UNICEF on Boko Haram: “More than 1.000 children abducted since 2013”

The release of 82 girls abducted by Boko Haram The release of 82 girls abducted by Boko Haram EPA

18 April 2018

Ten years on, the conflict with Boko Haram continues to produce civilian victims in Nigeria, especially among children

On 13 April 2018, the United Nations International Children’s Fund (UNICEF) released an official statement condemning the ongoing violence against children,which has been perpetrated by extremist Islamist group Boko Haram since 2013. This statement comes one day before the anniversary of the abduction of 276 girls in the town of Chibok in North-Eastern Nigeria in 2014, which shocked the international community. UNICEF reports that there have been more than 1,000 verified abduction cases. Further, 2,295 teachers have been killed during the conflict and at least 1,400 schools have been destroyed.

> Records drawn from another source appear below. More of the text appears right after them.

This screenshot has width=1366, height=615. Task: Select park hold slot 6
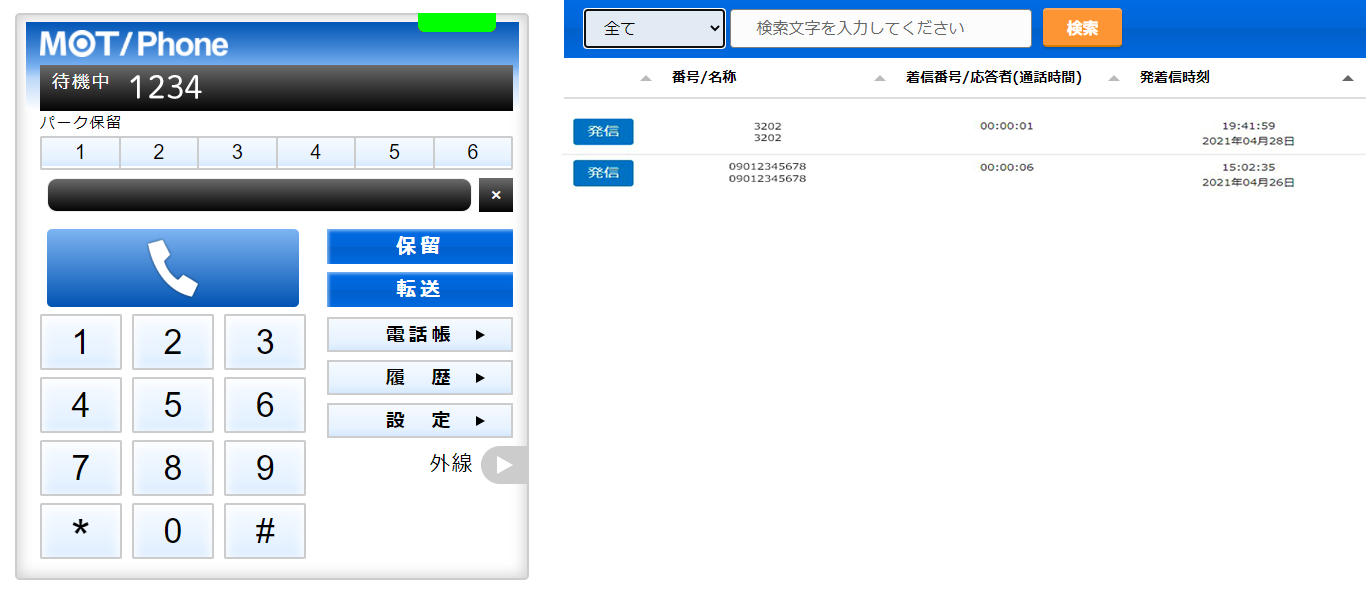[x=472, y=153]

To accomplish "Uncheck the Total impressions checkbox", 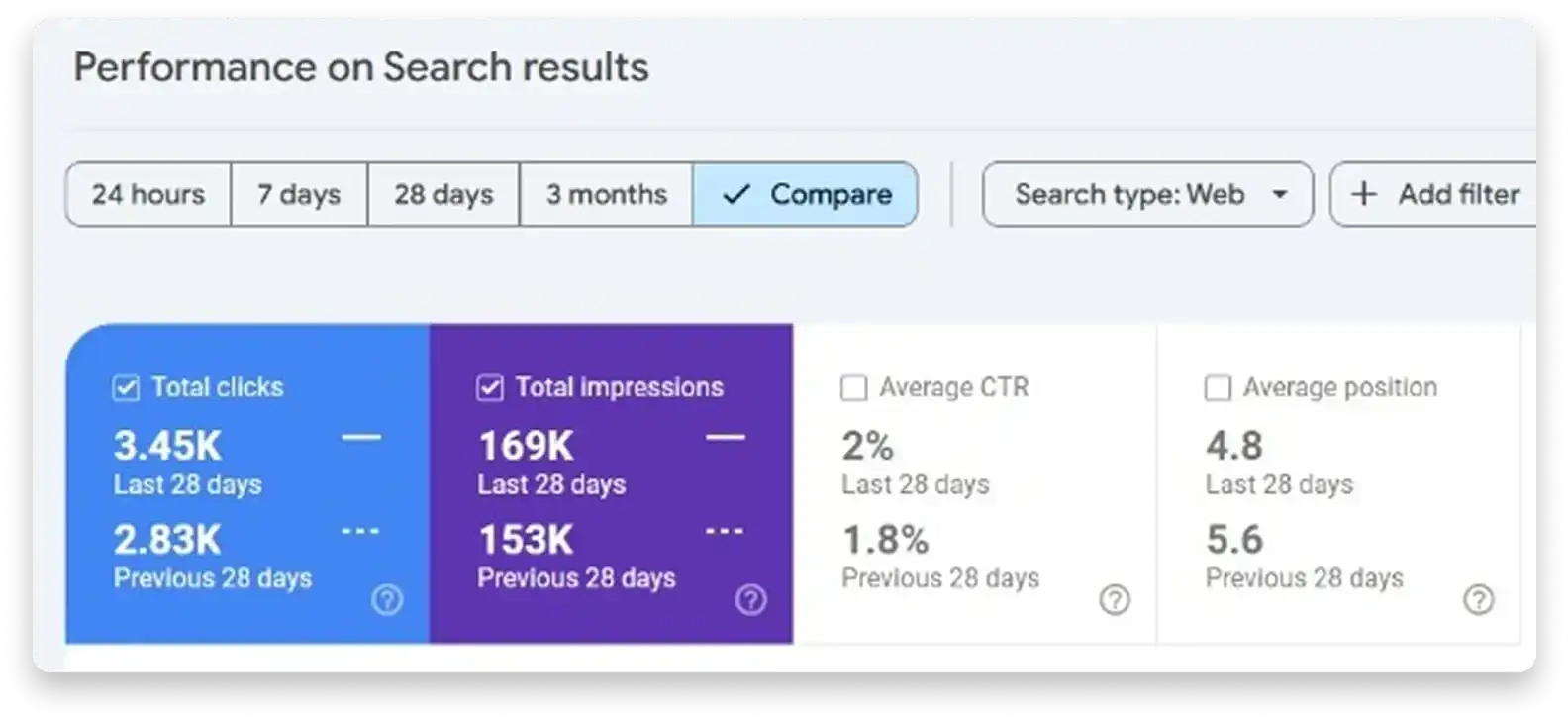I will 490,387.

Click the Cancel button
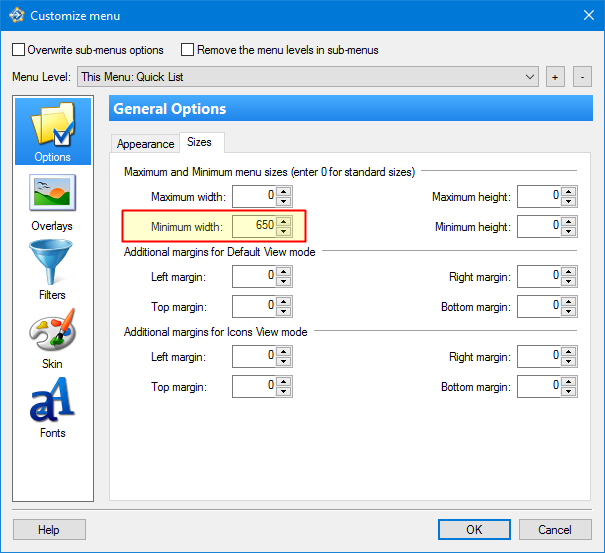tap(554, 530)
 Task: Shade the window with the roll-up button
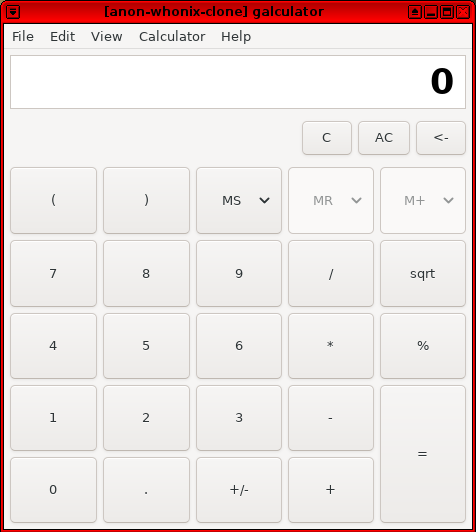click(x=415, y=12)
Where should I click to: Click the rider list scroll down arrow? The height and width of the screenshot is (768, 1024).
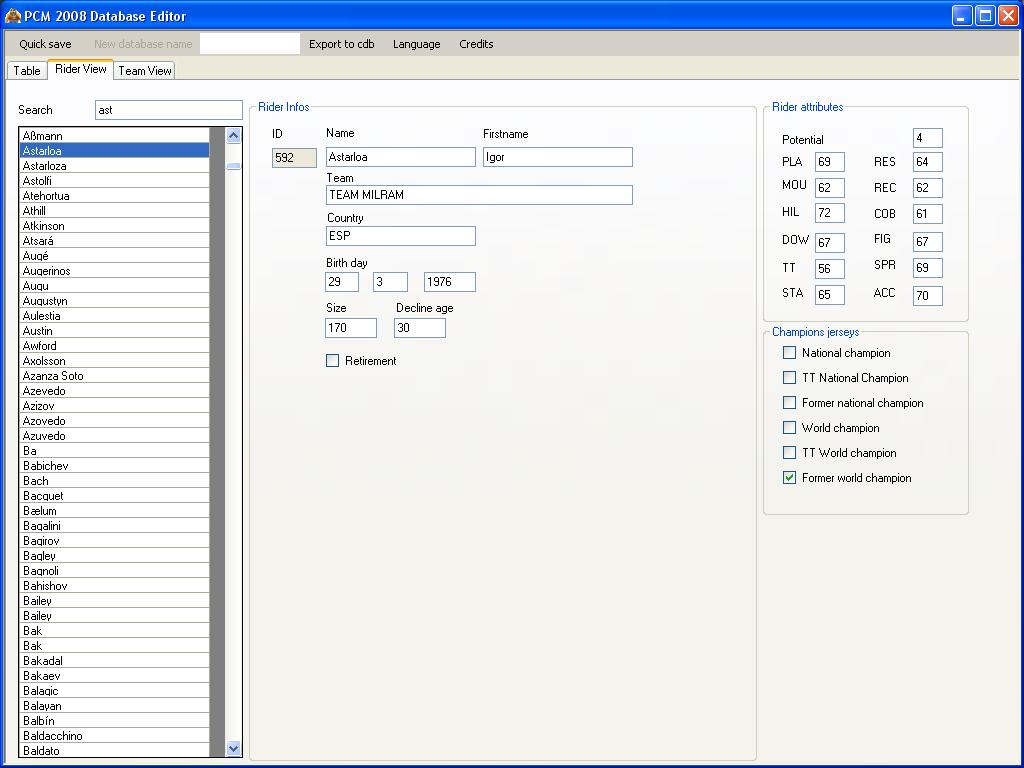point(234,748)
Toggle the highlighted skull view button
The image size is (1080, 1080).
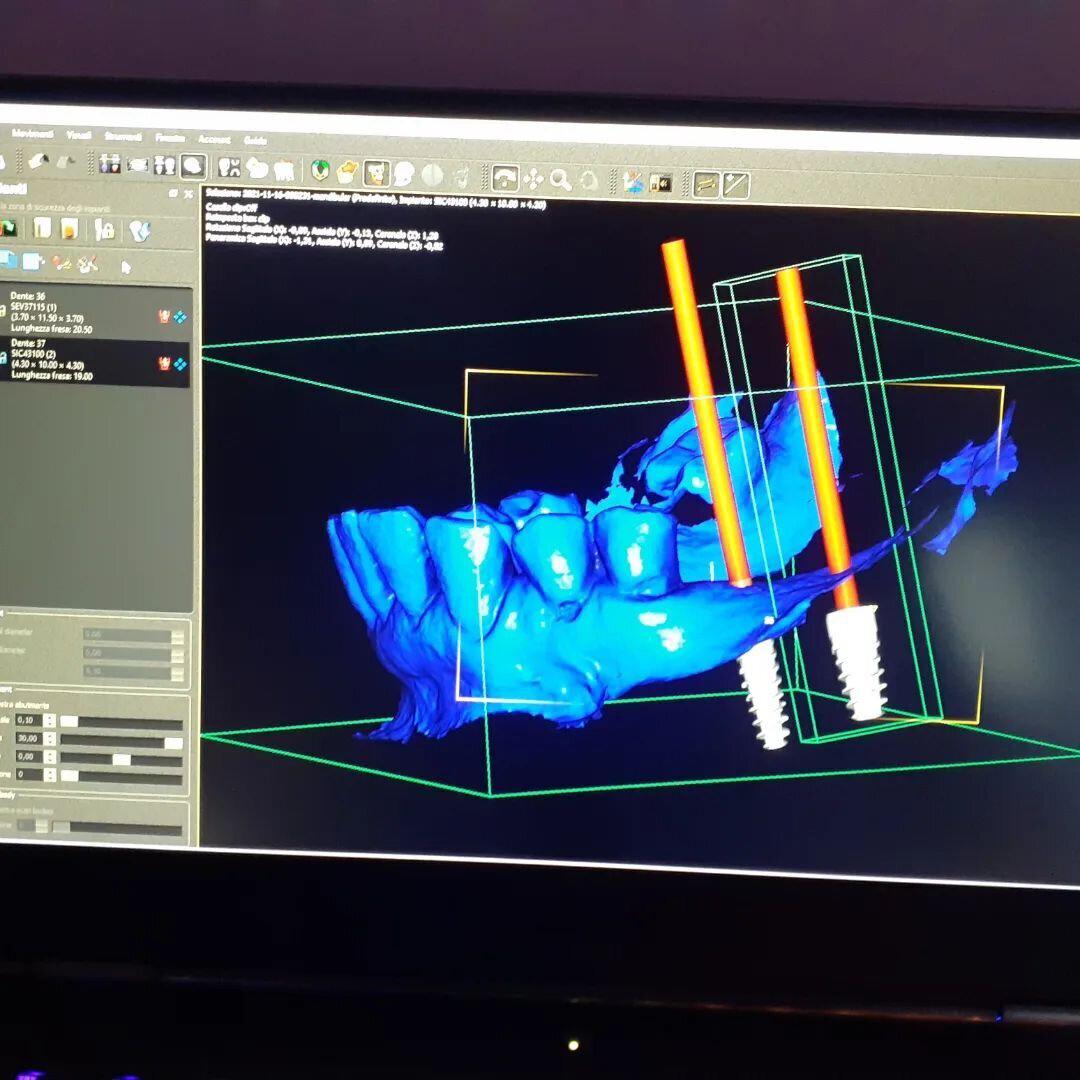click(x=376, y=173)
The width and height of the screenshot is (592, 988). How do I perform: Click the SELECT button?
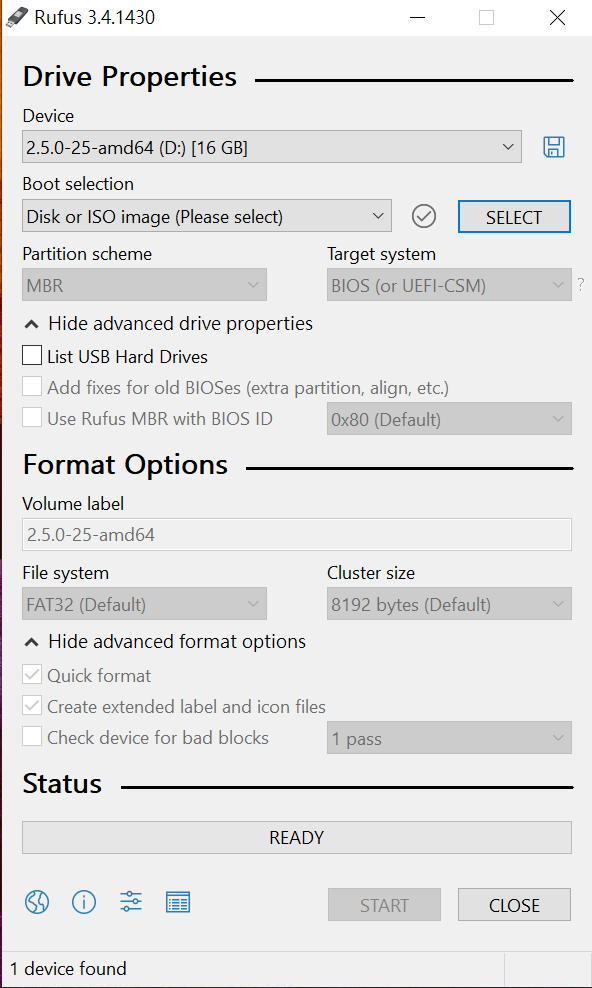[514, 217]
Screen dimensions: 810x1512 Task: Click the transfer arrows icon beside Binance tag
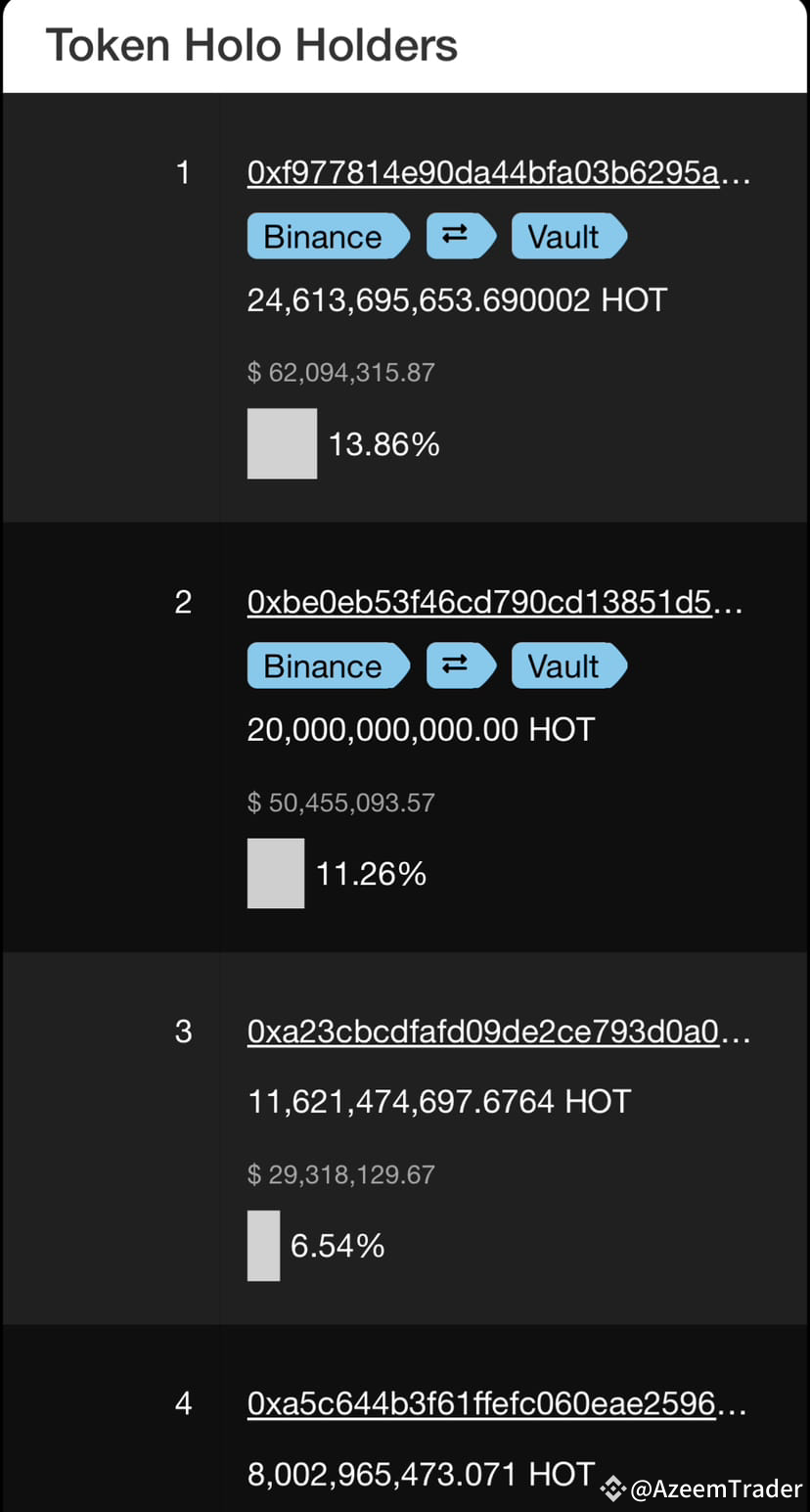[x=461, y=236]
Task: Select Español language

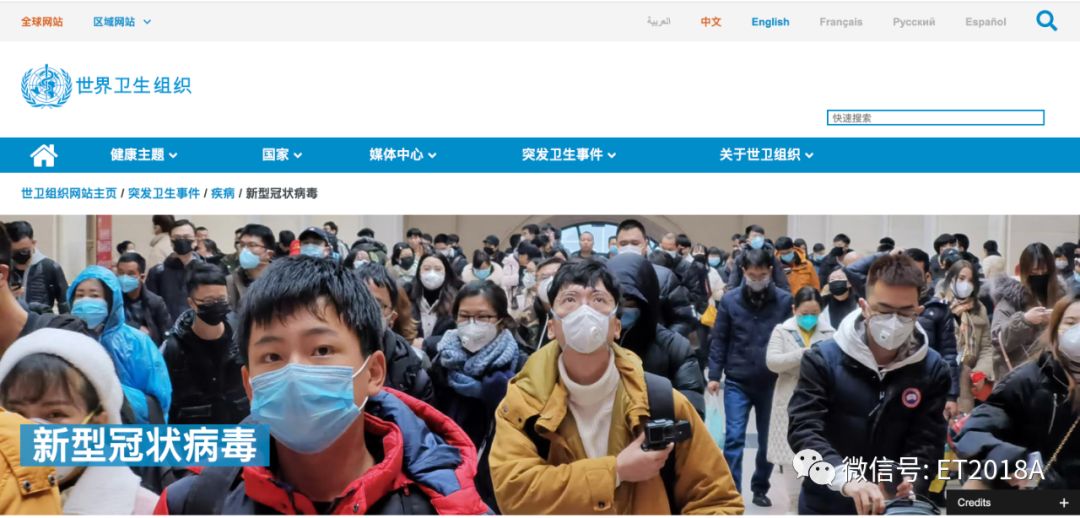Action: [x=986, y=22]
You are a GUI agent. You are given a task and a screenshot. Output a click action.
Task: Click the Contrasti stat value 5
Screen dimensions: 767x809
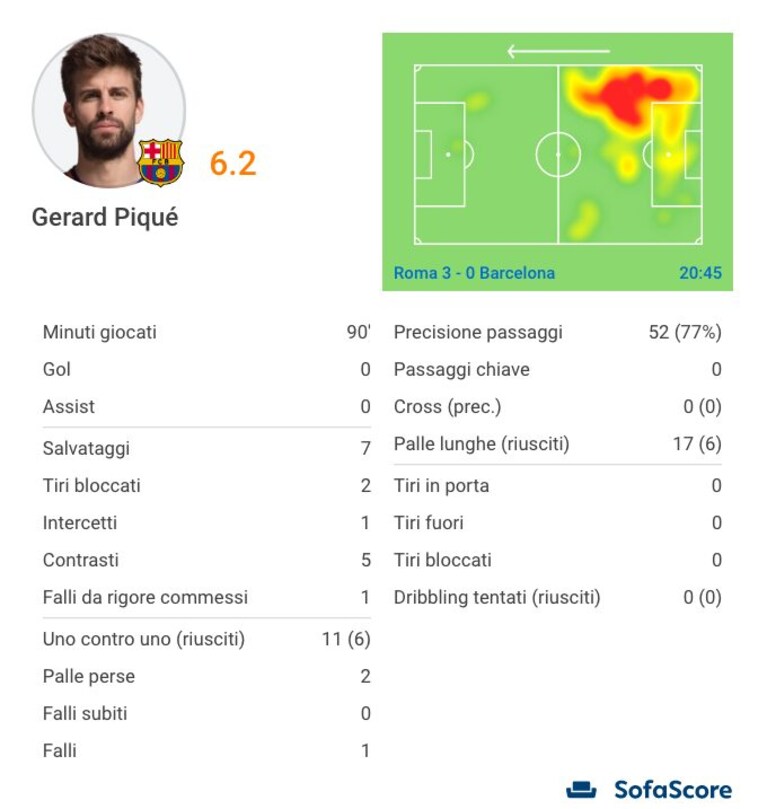(366, 560)
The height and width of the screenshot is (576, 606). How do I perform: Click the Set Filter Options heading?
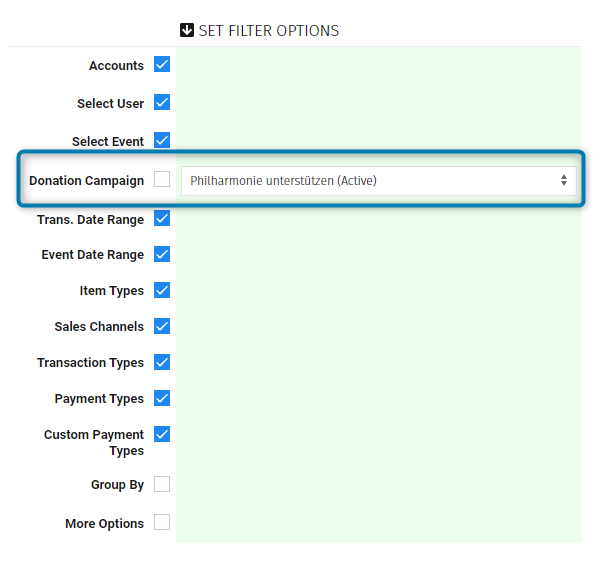point(268,31)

Jamaatu Ahlis Sunna Liddaawati wal-Jihad, commonly referred to as Boko Haram, is an armed group created in 2002 in the Nigerian state of Borno. Its aim is to establish puritanical Islamic rule in the country and prohibit any kind of participation of Muslims in Western-influenced activities, which is why laic schools have been specifically targeted.  The name ‘Boko Haram’ itself means “Western education is forbidden” in Hausa language. Since its creation, the military group has deployed increasingly aggressive guerilla tactics, beginning with gunmen on motorbikes targeting politicians or opponents to its rhetoric. By 2013, the violence had escalated to include indiscriminate violence against civilians, such as abductions, killings, rapes, looting, and forced marriages.

In 2015, president Muhammadu Buhari won the presidential election in Nigeria on the back of promises to defeat Boko Haram. However, these promises have not eventuated. The conflict, now in its tenth year, continues, with the latest case of abduction occurring in February of this year, with 100 girls abducted from the town of Dapchi. Little progress has been made towards an agreement with the group and one third of the girls kidnapped in Chibok remain unaccounted for. National and international actors need to work together  to end the violence, paying particular attention to the reintegration of victims back into society, which has been largely unsuccessful thus far.